What you will do:
Would you filter the listing below so that only lines with the word "computer" remain?

Dataset entries:
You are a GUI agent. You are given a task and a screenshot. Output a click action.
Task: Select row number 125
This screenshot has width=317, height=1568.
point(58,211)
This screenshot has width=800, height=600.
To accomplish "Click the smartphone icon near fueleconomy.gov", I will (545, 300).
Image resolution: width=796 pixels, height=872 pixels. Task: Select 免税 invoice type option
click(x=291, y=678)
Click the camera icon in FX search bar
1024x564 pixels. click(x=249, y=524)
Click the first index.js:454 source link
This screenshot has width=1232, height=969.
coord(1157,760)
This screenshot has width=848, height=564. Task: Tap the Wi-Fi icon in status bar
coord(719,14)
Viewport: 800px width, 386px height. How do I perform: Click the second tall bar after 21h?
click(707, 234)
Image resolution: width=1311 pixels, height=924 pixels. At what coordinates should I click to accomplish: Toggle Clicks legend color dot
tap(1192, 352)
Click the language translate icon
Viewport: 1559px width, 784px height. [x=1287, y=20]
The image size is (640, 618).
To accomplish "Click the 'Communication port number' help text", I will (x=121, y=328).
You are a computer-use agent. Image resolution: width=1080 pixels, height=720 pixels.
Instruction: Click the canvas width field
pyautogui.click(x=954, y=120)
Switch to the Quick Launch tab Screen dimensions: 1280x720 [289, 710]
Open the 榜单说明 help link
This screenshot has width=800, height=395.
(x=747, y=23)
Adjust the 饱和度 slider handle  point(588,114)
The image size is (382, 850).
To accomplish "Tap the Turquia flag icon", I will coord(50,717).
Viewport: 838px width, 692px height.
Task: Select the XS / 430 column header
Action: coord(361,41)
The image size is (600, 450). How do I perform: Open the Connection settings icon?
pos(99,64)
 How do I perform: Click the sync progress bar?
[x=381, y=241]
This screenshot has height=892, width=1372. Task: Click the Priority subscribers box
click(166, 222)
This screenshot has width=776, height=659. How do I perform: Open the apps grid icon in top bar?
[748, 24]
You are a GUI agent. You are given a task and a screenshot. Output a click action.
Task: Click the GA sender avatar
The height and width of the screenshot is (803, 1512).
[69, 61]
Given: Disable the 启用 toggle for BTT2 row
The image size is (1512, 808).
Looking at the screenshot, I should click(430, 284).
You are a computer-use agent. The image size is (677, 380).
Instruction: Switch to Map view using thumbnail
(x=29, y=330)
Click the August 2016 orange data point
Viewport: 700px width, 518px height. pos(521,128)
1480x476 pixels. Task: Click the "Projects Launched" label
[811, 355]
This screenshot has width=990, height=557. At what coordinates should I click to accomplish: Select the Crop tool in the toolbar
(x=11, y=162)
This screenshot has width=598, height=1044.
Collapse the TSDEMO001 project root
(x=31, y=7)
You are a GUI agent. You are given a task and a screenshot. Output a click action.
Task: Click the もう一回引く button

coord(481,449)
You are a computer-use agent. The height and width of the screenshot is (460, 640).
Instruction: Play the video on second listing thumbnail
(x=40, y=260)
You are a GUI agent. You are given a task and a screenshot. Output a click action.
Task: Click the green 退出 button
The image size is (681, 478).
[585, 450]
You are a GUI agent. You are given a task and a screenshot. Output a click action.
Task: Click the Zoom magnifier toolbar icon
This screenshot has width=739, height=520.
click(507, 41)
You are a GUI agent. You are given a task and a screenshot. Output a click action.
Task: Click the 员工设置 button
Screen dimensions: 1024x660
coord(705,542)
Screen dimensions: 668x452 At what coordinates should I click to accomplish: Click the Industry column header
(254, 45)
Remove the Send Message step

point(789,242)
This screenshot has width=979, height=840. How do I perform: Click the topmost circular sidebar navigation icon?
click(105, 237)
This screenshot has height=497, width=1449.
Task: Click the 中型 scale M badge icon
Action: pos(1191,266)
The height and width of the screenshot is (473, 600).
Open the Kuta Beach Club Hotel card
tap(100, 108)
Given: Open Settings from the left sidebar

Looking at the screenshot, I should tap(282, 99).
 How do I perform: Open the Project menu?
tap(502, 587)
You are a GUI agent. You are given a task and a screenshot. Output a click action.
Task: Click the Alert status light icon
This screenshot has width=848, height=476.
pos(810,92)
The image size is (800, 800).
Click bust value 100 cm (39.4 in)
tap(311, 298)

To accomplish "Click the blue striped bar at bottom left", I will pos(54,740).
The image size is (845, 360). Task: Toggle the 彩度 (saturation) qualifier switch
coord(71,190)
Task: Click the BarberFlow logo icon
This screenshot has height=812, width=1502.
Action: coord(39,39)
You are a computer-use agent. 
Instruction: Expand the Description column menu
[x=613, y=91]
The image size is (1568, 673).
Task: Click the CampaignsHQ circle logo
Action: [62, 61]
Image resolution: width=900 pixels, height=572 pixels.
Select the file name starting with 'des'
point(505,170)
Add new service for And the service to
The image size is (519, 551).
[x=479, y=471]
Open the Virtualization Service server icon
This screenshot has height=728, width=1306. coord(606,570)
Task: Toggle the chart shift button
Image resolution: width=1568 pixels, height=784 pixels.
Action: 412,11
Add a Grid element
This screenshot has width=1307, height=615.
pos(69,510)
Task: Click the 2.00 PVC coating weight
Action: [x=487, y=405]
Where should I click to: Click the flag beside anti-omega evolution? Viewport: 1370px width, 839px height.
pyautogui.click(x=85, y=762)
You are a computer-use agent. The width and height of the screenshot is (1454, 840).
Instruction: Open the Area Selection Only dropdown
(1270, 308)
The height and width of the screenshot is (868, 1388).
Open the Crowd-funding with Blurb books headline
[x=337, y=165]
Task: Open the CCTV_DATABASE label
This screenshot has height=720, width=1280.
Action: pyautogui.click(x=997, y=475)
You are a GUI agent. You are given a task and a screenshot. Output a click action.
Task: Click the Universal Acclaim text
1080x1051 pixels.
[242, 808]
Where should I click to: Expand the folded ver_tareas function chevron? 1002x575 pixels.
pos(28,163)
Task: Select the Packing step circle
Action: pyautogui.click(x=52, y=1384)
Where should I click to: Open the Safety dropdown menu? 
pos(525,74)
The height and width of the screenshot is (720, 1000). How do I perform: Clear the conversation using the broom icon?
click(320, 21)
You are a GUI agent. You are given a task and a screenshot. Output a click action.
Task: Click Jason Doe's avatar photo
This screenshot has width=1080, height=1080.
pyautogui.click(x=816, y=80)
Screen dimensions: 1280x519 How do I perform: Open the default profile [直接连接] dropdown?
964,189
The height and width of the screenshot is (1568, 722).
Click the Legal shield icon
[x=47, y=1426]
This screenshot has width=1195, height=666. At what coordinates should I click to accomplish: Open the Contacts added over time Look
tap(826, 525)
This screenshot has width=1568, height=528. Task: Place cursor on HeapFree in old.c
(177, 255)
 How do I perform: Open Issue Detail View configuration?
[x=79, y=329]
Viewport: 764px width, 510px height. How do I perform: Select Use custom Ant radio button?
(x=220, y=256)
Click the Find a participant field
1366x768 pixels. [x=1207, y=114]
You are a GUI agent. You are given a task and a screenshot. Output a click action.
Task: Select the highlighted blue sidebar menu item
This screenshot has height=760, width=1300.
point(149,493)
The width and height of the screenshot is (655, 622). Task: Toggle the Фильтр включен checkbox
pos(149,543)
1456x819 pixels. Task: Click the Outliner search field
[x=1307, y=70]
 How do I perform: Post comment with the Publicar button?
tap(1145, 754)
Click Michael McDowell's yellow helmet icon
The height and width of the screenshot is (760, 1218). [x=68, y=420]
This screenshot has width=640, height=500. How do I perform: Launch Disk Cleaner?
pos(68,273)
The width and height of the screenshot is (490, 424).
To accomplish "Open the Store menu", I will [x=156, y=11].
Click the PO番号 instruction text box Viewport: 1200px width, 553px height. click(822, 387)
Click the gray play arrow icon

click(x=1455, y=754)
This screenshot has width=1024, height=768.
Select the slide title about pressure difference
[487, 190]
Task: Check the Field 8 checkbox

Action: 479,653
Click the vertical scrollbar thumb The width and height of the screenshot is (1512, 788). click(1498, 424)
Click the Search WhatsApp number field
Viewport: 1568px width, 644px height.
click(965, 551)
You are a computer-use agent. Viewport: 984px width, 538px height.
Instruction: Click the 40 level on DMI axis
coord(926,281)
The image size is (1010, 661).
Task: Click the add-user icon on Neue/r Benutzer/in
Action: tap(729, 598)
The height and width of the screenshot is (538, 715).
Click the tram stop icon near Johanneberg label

Answer to the exercise:
You are a computer-use agent. Image resolution: width=1080 pixels, height=720 pixels.
You are a computer-use agent. The image size is (677, 380).
You are a computer-use agent. The height and width of the screenshot is (460, 640).
You are a computer-use agent. 
You are a computer-use agent. The width and height of the screenshot is (1454, 840).
You are a computer-use agent. Viewport: 984px width, 538px height.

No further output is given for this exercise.